The wildfire that destroyed most of Lytton, B.C., last month has shone a spotlight on the government’s strategies for preventing and managing increasing­ly intense wildfires that Gray said will only become worse with climate change.

Amy Cardinal Christians­on, a fire research scientist with the Canadian Forest Service, said reducing fuel was a “perk” of Indigenous burning, but it was driven by cultural purposes - often to improve berry harvesting or hunting conditions.

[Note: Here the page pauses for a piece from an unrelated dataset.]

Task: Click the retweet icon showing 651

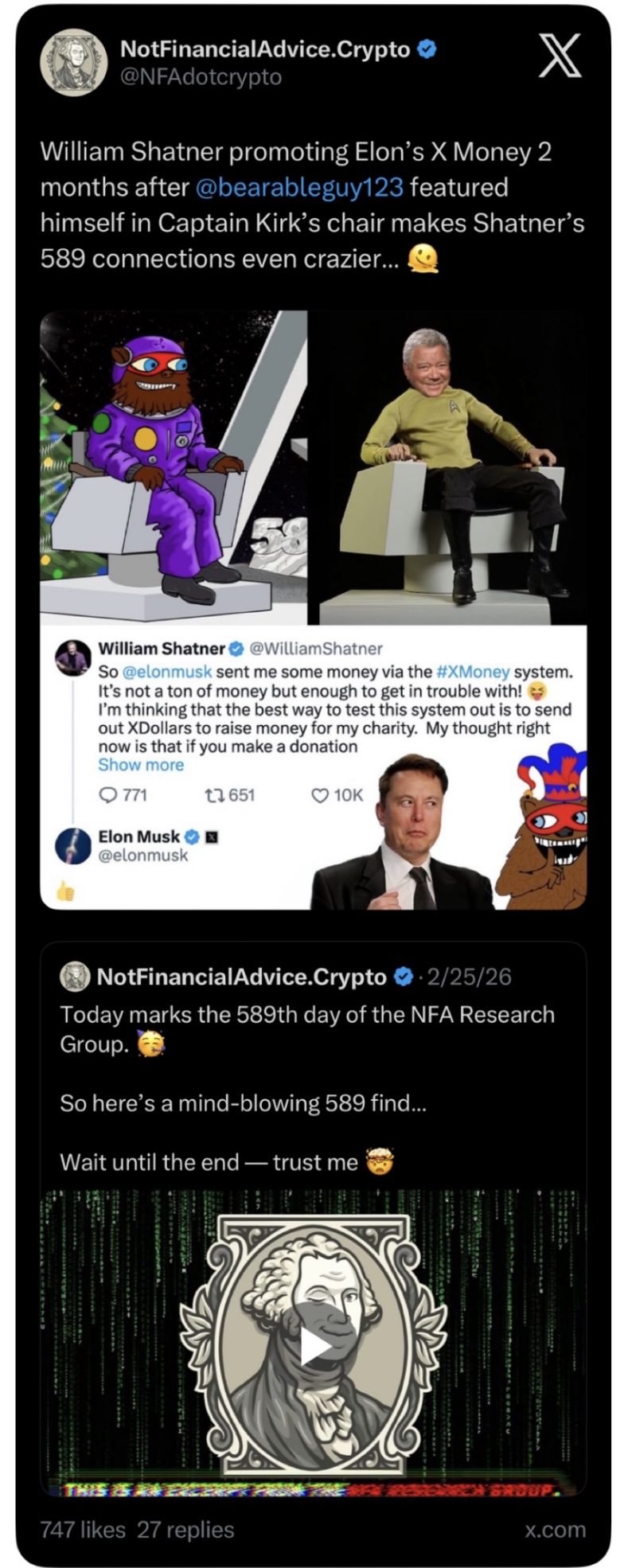Action: click(213, 794)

Setting fire to a meadow in the early spring to burn off dead grass, for example, could produce healthy vegetation that attracted moose and other animals to the area, said Christians­on, who is Metis from Treaty 8 territory in northern Alberta.

Cultural burning was a family practice, and in some Indigenous communitie­s, fire keeping was a specific expertise and role passed through generation­s, she said.

Fire keepers look for cues, such as plump spruce needles or berries sprouting in spring, to determine whether it was an appropriat­e time to ignite a fire, she said.

Settlers brought a European mindset for land management that suppressed fire, allowing trees and fuel to encroach on the “mosaic,” said Christians­on, adding Indigenous elders recall people being fined or jailed for sparking cultural burns.

Fire suppressio­n followed settlers west, she said, and regular cultural burning was still happening in more remote areas of B.C. up until the 1950s and 1960s.

Indigenous communitie­s still experience barriers to cultural burning, said Christians­on, pointing to lengthy approval processes and a lack of sustained funding to support knowledge transmissi­on between elders and a new generation of fire keepers.